** INPUT DATA **
────────────────────────────────────────

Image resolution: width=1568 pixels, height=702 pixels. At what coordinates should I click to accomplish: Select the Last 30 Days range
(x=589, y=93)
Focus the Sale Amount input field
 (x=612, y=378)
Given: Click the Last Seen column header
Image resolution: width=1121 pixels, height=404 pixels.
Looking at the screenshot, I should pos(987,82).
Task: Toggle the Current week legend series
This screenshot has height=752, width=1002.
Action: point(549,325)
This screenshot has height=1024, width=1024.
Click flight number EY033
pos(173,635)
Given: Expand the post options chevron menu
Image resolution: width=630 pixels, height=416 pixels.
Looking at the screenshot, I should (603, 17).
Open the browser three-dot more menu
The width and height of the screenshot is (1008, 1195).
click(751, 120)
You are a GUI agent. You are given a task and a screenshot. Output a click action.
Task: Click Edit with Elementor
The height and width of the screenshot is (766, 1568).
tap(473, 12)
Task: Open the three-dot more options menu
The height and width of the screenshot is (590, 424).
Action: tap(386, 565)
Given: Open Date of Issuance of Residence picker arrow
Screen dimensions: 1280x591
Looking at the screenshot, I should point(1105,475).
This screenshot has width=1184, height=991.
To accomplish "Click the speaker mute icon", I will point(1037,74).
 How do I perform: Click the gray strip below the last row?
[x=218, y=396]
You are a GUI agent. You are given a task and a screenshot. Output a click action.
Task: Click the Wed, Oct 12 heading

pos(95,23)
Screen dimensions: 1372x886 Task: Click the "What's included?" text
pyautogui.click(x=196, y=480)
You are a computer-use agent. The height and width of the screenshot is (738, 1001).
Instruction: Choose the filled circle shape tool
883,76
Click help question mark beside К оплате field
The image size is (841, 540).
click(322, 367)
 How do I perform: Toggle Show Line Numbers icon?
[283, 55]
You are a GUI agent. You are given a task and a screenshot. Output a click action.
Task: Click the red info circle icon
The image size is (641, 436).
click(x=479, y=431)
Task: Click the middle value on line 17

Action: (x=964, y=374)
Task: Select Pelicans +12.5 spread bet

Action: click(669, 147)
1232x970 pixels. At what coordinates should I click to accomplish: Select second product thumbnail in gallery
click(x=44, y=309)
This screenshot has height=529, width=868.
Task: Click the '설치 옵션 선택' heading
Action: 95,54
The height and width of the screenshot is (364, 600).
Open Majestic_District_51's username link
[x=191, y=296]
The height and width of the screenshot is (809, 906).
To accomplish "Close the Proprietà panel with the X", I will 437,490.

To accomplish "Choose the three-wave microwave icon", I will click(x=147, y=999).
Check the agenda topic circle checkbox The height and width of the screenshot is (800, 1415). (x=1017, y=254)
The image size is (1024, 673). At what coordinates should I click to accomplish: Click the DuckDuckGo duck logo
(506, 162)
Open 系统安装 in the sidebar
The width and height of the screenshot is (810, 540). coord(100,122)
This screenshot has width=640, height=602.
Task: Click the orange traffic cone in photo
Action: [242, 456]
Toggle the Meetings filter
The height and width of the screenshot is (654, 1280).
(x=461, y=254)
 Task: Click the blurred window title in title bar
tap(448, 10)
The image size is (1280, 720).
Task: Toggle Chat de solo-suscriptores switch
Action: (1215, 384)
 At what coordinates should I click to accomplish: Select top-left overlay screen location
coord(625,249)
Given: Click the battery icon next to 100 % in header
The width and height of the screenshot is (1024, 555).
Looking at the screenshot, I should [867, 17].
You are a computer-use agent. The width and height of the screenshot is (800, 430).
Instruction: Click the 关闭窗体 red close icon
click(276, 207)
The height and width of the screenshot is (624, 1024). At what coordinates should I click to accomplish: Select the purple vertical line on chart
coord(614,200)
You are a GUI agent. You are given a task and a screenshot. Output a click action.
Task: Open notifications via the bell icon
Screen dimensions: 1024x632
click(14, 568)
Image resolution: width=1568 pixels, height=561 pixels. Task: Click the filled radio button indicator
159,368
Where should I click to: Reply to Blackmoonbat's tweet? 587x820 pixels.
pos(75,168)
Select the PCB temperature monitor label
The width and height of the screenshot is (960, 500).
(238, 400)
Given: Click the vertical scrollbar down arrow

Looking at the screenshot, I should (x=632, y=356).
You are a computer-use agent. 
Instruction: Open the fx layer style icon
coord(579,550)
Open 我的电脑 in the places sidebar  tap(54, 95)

────────────────────────────────────────

** EXERCISE GOAL **
The required answer is the line with "Instruction: Open the fx layer style icon" plus every line after it to the end of the entries above, transcribed exactly.

** EXPECTED ANSWER **
Instruction: Open the fx layer style icon
coord(579,550)
Open 我的电脑 in the places sidebar  tap(54, 95)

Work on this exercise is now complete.